BlaBlaCar comparecerá este miércoles ante el juzgado de lo mercantil número 2 de Madrid acusada de un presunto delito de competencia desleal por la Confederación de Transporte por Autobús (Confebus).

La patronal presentó en mayo de 2015 una demanda al considerar que la empresa de economía colaborativa actuaba como intermediaria de un servicio de transporte profesional sin licencia, lo que habría contribuido a la caída del tráfico en autobús, estimada en un 20 %.

Desde BlaBlaCar niegan “tajantemente” la acusación contra Comuto S.A y Comuto Iberia S.L, sociedades que operan bajo la citada marca, y sostienen que la demanda carece de fundamento porque la figura del transporte compartido aparece reconocido por la ley.

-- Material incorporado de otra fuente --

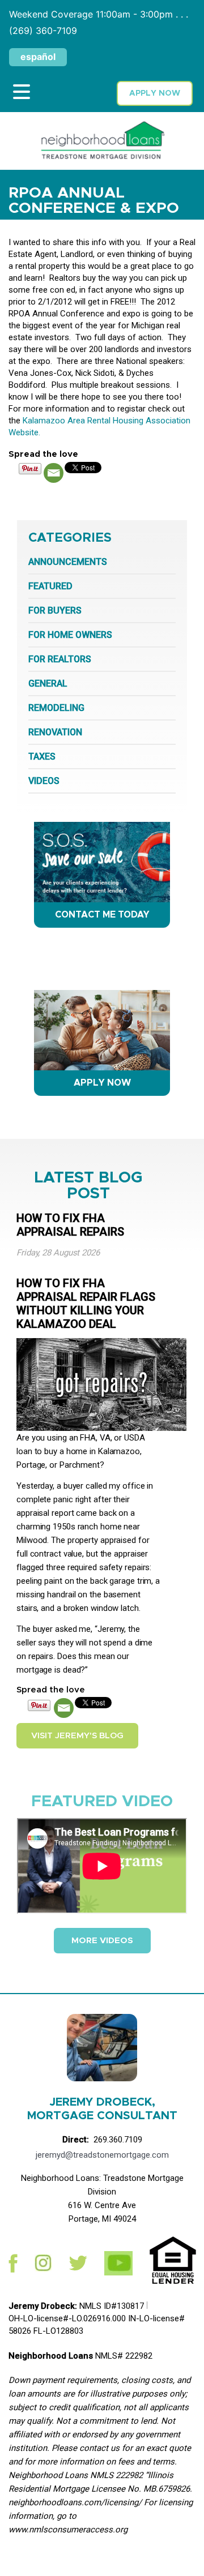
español (38, 56)
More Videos (102, 1940)
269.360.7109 (118, 2139)
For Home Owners (70, 634)
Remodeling (56, 707)
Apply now (154, 93)
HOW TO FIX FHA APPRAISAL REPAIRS (70, 1224)
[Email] (53, 473)
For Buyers (55, 610)
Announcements (67, 561)
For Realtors (59, 659)
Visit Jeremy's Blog (77, 1735)
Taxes (42, 756)
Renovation (55, 732)
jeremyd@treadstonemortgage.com (102, 2155)
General (47, 683)
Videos (44, 780)
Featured (50, 586)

“Tenemos bastante confianza en nuestros argumentos”, ha explicado el director general de BlaBlaCar para España y Portugal, Jaime Rodríguez, aunque ha avisado de que agotarán “todas las vías posibles”, incluyendo el Supremo, si la sentencia del juez Andrés Sánchez Magro es desfavorable.

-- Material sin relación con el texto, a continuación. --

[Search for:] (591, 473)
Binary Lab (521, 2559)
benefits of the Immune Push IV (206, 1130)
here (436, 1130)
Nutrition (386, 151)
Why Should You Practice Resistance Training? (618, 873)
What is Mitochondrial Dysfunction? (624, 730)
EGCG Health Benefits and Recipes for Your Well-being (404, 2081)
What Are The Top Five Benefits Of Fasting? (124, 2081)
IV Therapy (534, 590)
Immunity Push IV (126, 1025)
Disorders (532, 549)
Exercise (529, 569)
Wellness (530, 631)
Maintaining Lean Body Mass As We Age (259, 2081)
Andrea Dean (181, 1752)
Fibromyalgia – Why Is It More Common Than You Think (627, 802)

Rodríguez ha asegurado que demostrarán que los conductores están cumpliendo con la filosofía de la sociedad, que controla y previene conductas lucrativas a través de distintos mecanismos, y ha indicado que tan sólo dos de los 2,5 millones de usuarios en España han obtenido un beneficio anual aunque por debajo de los tres euros.

Además del informe sobre la actividad y el uso de esta red social, BlaBlaCar también ha aportado a la causa un documento sobre el alcance de su efectos en el sector, un impacto que de existir sería “extremadamente limitado” al no ser experiencias sustitutivas, como demuestra que “el 65,6 % de los viajes ofrecidos no cuente con conexión directa equivalente en autobús”.

Contra estos argumentos se ha manifestado el copresidente de Confebus, Rafael Barbadillo, que en declaraciones a Efe ha explicado que la red social “está incumpliendo clarísimamente” la normativa de transporte terrestre al operar sin autorización.

Para acreditarlo, la patronal ha presentado un informe con varios “casos reales” que justificarían que sí existe ánimo de lucro en las operaciones dado que “el conductor tiene que realizar el trayecto, y el pago de las plazas es un añadido”.

Asimismo, considera a BlaBlaCar culpable del retroceso del transporte por carretera, acusación de la que ya se defendió la parte demandada en la vista previa cuando recordó ante el juez que los propios responsables de la patronal achacaron su situación a la crisis o las políticas de precios de Renfe con anterioridad.

En aquella ocasión, Confebus solicitó al titular del juzgado la suspensión cautelar de las actividades de la plataforma en España, una petición con un “marcado efecto anticipatorio” de la futura sentencia que fue rechazada por el magistrado el pasado 1 de febrero.